I’m wondering what best practices of managing a version of an app as a whole in a microservices world are if any. Say, we have tens or a hundred of microservices and a monolith. Back then we versioned this monolith and that was the version of the app. Dead simple. Now every microservice gets its own version since each of them has its own lifecycle. And still, by inertia, people tend to consider a version of a monolith as a version of the whole system which is only partially true now.
What are your thoughts on this?
One thing that came to my mind is the following. Since we define all deployed releases via some tooling (helmfile for example) and store this in git we can make a reference to a snapshot of a repo with helmfile values (commit hash or a tag) which represents a set of services of certain versions. And we can prepend this by a good old version of a monolith which everybody is aware of or a calendar version.
“why does the version matter to anyone?” is usually the question i would start with to figure out what make sense as a version
that’s not a rhetorical question either; why do people look at the version and what do they want to learn when they do?
Mm, we thought it was too hard to version everything and couldn’t see value so we only version microservices themselves and it’s by git sha.
If dev wants to run everything as is typically the case for local dev, then they use latest
tag in docker-compose and similar. They can obviously pin as need be.
I’ve been pushing for services to have a ‘version’ only in the sense that it helps them say ‘deploy based on this commit ref’. System ‘version’ is meaningless and just serves as a talking point for Product when dealing with the clients. Product was very concerned about knowing what ‘release’ we’re on and I told them they could just make something up
Yes it’s mostly for POs and clients. They want to differentiate a “state” of a whole system, especially when it’s an enterprise and the system is deployed per client.
2020-12-11
Semver is nice, and in theory tells you if anything has changed that you should be concerned about… in reality it doesn’t get abided so… for our services we moved to tagging images with the short hash of the git commit that produced them:
What generated this screenshot it’s pretty cool. I use gitversion to do automatic semver versioning so it’s almost the same. You have bump major versions but all minor versions and patches are automatically calculated.
Doesn’t work very well and in a mono repo though :-)
monorepos and java projects with parent pom’s are a different creature… and bring back a little PTSD of code shared across boundaries in all the worst ways…

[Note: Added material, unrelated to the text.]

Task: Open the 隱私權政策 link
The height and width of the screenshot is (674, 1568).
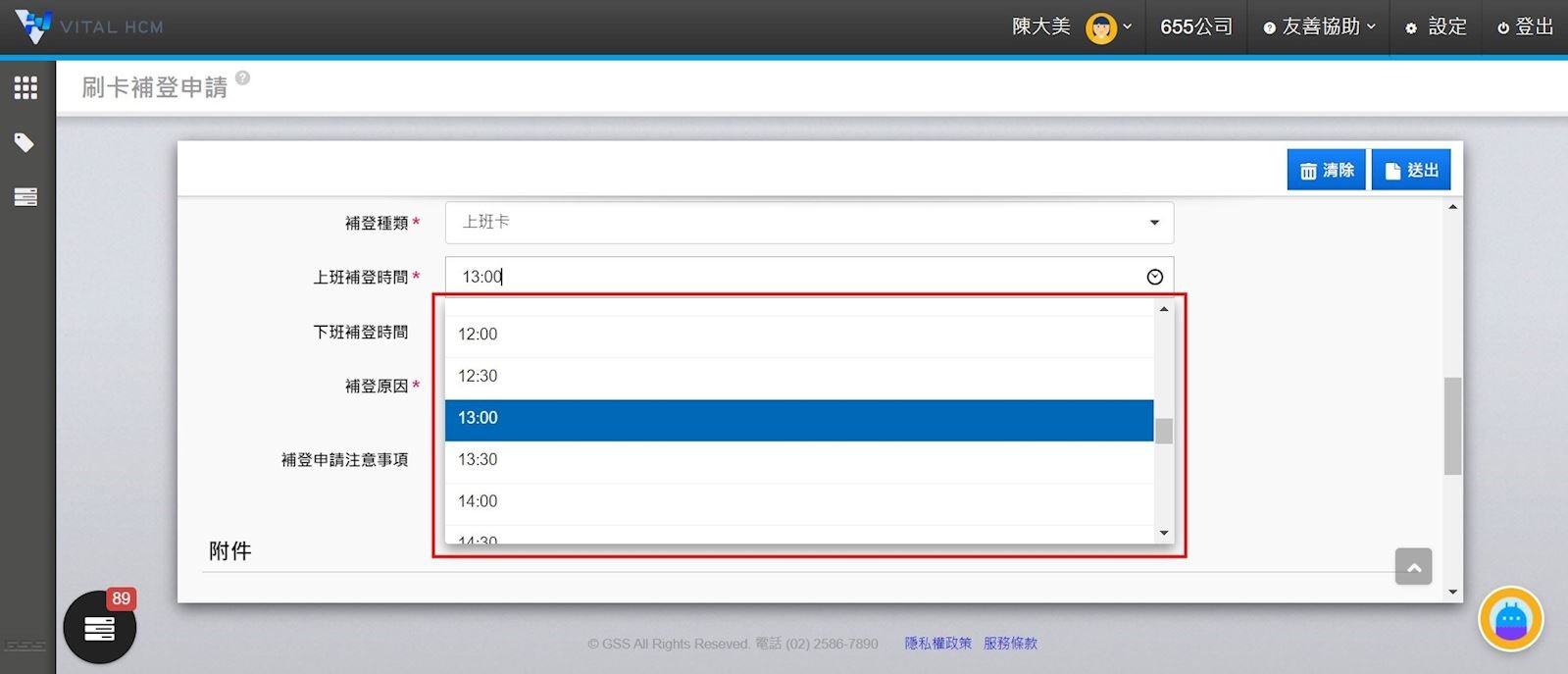Action: pyautogui.click(x=937, y=644)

Anybody using the GitHub actions deployment feature? I use azure devops but I’m the only one on the team that uses actively. Was thinking about leveraging for some more controlled pull requests terraform deployments. Curious if anybody’s evaluated the pros and cons. I think the deploys been there but now they have the new visual feature of it I guess.
Are you referring to GitHub Actions, or something else?
Yes.
I’m most familiar with azure devops and I find that the central management is easier to control. However because my repos are in GitHub I’m trying to work towards more pull request integrations that comment back on the work as well as some simple package and deployment features. I’m not heard quite as much about the deployment feature and how smooth of a process it is.

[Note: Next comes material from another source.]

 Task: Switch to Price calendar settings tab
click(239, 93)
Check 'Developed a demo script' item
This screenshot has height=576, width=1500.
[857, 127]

Oh, the deployment itself I have less experience with. However, if you’re looking to integrate security analysis (github action), I have experience on that front.
I love GitHub Actions, but holy moly, I really want manual approvers before I deploy into an environment!!!! My typical workflow would send my pull request to a dynamically provisioned PR specific staging environment and then to teststaging production. And I totally need manual approvers between environments!

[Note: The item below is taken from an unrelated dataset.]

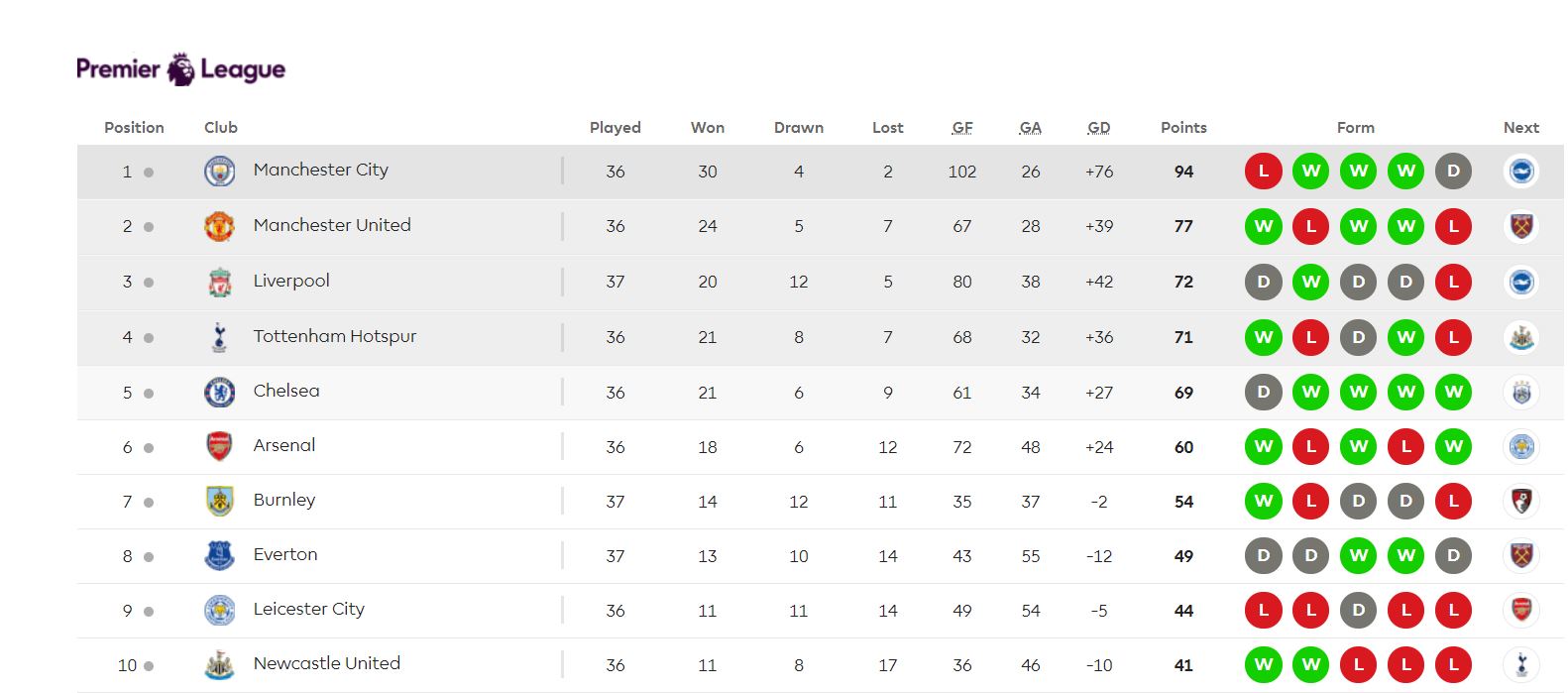Open Everton's next opponent West Ham badge
The height and width of the screenshot is (693, 1568).
(x=1521, y=555)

Requires Enterprise plan for private repos, per the lead dev at Github Universe when I asked.
I love GitHub Actions, but holy moly, I really want manual approvers before I deploy into an environment!!!! My typical workflow would send my pull request to a dynamically provisioned PR specific staging environment and then to teststaging production. And I totally need manual approvers between environments!
I really hope that’s not the case
All things GitHub Universe 2020! Contribute to githubevents/universe2020 development by creating an account on GitHub.
Kind of weird wording but it seemed like ‘enterprise only’ was the answer
All repos both public and private across all GitHub skus will get support for the deployment history tracking. Public repos on all plans will have full support for Environments, Protection rules and Secrets. Only private repos under an Enterprise plan will have the ability to use those features.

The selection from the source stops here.